■ **Data for analysis**:

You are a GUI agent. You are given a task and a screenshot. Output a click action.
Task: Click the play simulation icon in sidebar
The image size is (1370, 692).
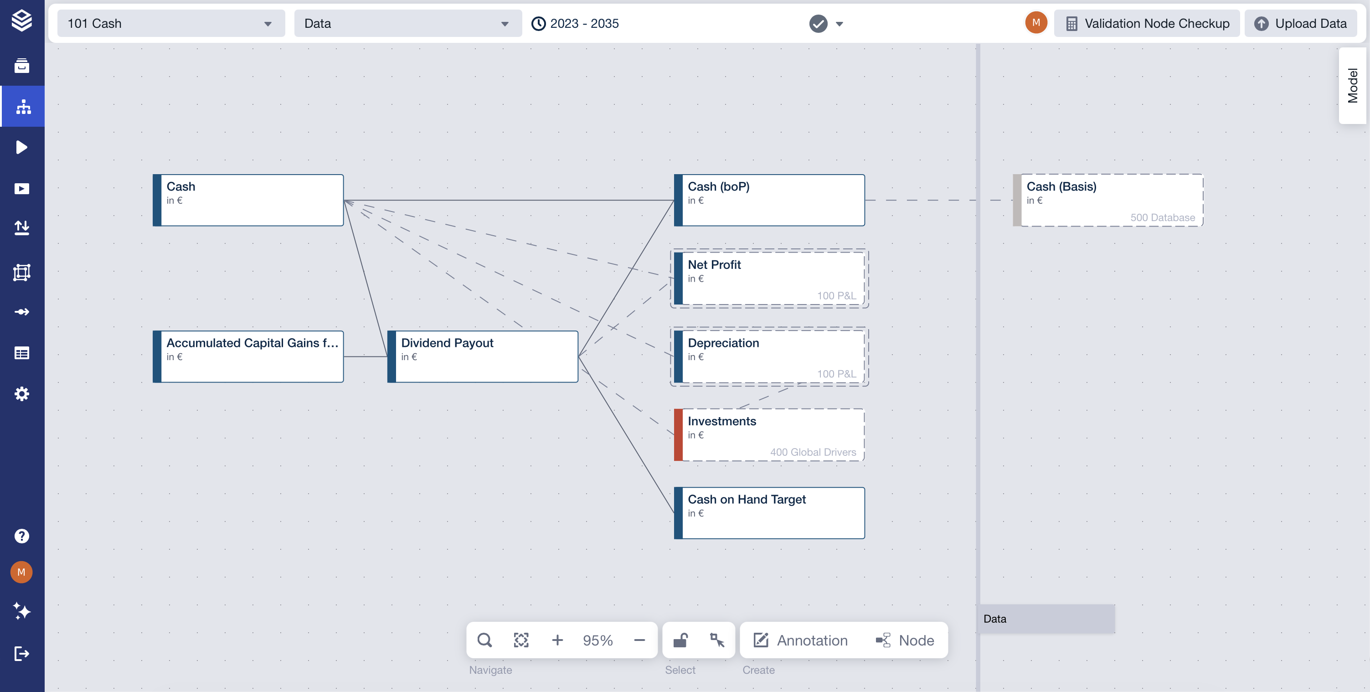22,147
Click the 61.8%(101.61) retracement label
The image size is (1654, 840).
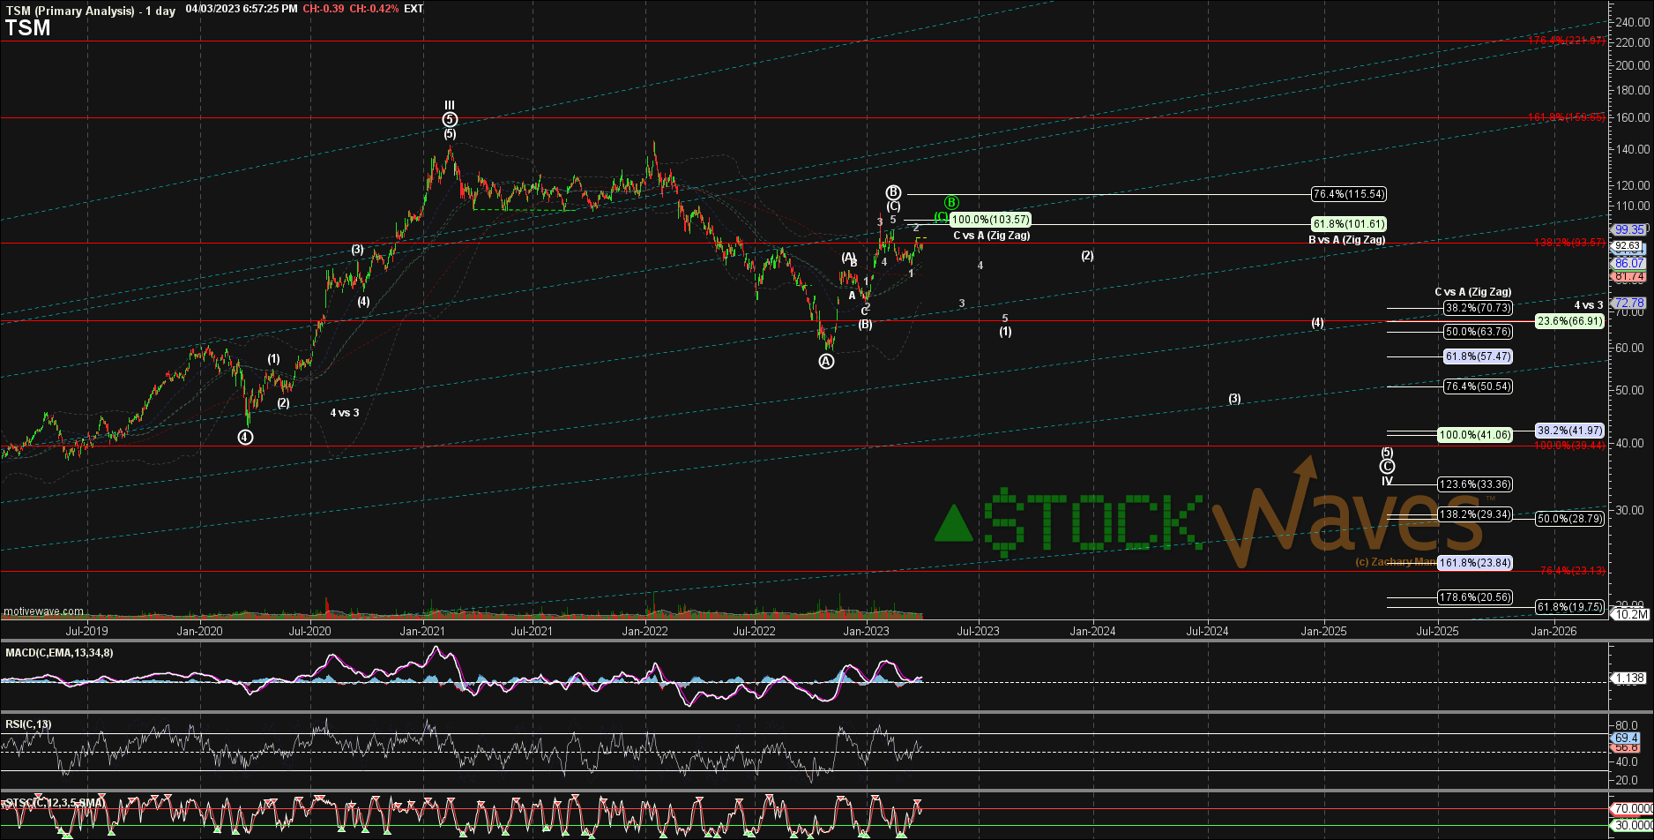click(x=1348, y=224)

■ **Prompt**: Everything in the listing above must be retyped exactly, except for the pictures.

■ **Answer space**:
You are a GUI agent. You are given a task and a screenshot. Output a click action.
Task: Click the play simulation icon in sidebar
The image size is (1370, 692).
22,147
Click the 61.8%(101.61) retracement label
The image size is (1654, 840).
click(x=1348, y=224)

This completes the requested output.